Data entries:
—————
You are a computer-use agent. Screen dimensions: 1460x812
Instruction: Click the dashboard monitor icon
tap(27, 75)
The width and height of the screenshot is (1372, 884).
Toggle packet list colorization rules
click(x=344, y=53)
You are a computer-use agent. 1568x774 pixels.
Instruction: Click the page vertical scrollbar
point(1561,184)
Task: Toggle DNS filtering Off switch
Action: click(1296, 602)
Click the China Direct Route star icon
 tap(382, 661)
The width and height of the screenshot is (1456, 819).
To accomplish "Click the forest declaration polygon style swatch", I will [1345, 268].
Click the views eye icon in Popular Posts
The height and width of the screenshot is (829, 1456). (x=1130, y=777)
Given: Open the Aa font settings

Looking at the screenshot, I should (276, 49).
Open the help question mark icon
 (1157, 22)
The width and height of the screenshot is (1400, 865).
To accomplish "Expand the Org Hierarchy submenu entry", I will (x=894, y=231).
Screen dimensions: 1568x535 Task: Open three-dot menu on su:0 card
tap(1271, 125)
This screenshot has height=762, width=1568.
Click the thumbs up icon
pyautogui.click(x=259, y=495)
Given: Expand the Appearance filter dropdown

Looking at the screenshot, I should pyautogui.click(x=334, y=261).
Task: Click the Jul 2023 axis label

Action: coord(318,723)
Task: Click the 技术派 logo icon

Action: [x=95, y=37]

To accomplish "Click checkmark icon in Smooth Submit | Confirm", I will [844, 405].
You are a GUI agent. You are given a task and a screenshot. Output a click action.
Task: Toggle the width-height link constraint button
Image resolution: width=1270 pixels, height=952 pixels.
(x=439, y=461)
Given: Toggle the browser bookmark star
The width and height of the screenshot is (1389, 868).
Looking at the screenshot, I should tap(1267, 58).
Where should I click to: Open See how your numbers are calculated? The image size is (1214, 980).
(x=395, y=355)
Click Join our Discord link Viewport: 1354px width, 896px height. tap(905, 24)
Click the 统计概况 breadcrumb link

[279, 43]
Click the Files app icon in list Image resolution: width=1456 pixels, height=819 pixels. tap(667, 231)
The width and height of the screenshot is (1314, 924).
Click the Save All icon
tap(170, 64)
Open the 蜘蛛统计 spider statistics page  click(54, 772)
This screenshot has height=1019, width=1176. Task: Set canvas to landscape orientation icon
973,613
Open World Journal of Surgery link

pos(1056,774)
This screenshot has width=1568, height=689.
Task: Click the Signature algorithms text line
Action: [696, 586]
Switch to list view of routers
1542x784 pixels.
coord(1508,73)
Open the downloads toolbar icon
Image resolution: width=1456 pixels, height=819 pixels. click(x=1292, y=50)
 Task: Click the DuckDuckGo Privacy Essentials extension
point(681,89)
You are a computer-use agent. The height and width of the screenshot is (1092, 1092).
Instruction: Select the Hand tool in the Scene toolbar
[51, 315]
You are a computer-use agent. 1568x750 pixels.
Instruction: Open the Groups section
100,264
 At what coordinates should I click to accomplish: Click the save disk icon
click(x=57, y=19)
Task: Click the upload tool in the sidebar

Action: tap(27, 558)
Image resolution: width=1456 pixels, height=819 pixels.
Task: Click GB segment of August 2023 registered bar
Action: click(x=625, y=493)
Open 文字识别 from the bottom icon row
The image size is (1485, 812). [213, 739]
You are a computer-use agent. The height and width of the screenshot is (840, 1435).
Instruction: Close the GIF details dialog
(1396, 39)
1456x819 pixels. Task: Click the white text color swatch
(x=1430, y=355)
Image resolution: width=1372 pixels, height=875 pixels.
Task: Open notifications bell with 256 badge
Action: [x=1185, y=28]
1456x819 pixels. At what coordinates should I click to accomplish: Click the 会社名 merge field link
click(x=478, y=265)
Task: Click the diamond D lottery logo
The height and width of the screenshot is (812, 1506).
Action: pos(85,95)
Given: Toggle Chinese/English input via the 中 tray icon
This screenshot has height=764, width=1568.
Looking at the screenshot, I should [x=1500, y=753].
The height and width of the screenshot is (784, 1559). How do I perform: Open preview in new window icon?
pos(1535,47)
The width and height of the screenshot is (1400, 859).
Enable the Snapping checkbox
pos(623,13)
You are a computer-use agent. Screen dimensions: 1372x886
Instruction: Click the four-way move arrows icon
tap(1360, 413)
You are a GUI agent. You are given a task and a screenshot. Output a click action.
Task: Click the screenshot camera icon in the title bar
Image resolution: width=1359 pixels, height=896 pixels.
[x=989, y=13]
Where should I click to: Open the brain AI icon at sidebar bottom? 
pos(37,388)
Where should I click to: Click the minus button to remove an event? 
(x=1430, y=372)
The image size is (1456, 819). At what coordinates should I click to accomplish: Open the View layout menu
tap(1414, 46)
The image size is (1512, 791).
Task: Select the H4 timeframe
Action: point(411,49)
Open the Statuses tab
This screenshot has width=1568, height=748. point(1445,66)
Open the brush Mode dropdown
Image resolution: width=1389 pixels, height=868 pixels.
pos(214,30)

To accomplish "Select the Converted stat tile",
—————
PROBLEM » Please copy every line from the entries that includes the word "will".

REPLY TO THE EXERCISE »
To accomplish "Click the forest declaration polygon style swatch", I will [1345, 268].
To accomplish "Expand the Org Hierarchy submenu entry", I will (x=894, y=231).
To accomplish "Click checkmark icon in Smooth Submit | Confirm", I will [844, 405].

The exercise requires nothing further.